[Start of section]

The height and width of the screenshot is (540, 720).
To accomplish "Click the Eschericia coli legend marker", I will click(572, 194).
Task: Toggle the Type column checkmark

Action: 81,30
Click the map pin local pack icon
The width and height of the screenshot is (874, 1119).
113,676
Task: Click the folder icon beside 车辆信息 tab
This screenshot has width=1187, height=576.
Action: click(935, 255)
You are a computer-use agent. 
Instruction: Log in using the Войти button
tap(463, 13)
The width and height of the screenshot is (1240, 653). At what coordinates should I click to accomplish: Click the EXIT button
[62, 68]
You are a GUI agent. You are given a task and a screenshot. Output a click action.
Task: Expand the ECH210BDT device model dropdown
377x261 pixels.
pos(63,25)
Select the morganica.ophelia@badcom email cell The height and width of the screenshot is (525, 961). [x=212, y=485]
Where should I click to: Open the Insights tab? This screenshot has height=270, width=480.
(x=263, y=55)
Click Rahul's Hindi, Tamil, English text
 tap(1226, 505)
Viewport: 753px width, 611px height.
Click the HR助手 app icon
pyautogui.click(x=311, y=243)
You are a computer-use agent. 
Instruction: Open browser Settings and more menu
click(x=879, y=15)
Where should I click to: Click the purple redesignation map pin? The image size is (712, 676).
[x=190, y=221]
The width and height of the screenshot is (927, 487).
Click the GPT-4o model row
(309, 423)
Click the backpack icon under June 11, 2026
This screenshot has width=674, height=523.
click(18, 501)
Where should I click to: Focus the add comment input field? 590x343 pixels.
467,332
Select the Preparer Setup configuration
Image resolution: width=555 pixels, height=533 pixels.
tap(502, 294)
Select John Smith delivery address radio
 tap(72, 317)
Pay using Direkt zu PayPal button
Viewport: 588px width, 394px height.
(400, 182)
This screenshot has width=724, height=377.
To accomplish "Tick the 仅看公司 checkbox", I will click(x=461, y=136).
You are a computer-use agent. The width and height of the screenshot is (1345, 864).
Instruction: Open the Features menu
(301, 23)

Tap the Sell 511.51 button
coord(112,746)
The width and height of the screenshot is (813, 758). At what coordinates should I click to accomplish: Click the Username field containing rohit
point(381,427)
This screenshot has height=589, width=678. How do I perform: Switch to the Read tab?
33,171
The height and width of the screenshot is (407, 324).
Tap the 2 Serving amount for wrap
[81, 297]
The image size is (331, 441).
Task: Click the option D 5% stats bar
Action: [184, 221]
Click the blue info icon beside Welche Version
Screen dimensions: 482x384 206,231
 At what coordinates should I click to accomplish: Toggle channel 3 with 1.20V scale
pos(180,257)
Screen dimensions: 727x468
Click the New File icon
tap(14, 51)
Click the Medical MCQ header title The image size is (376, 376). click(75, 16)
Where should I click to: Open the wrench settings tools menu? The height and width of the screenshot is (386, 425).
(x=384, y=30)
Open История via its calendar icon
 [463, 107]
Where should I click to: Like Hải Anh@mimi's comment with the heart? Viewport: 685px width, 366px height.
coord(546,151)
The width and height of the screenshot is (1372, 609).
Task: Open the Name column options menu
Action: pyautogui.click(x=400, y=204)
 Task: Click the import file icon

[End of section]

WORK ITEM: Show the lines above that have the word "will".

SOLUTION TO THE EXERCISE:
To accomplish "Click the Eschericia coli legend marker", I will click(572, 194).
To accomplish "Tick the 仅看公司 checkbox", I will click(x=461, y=136).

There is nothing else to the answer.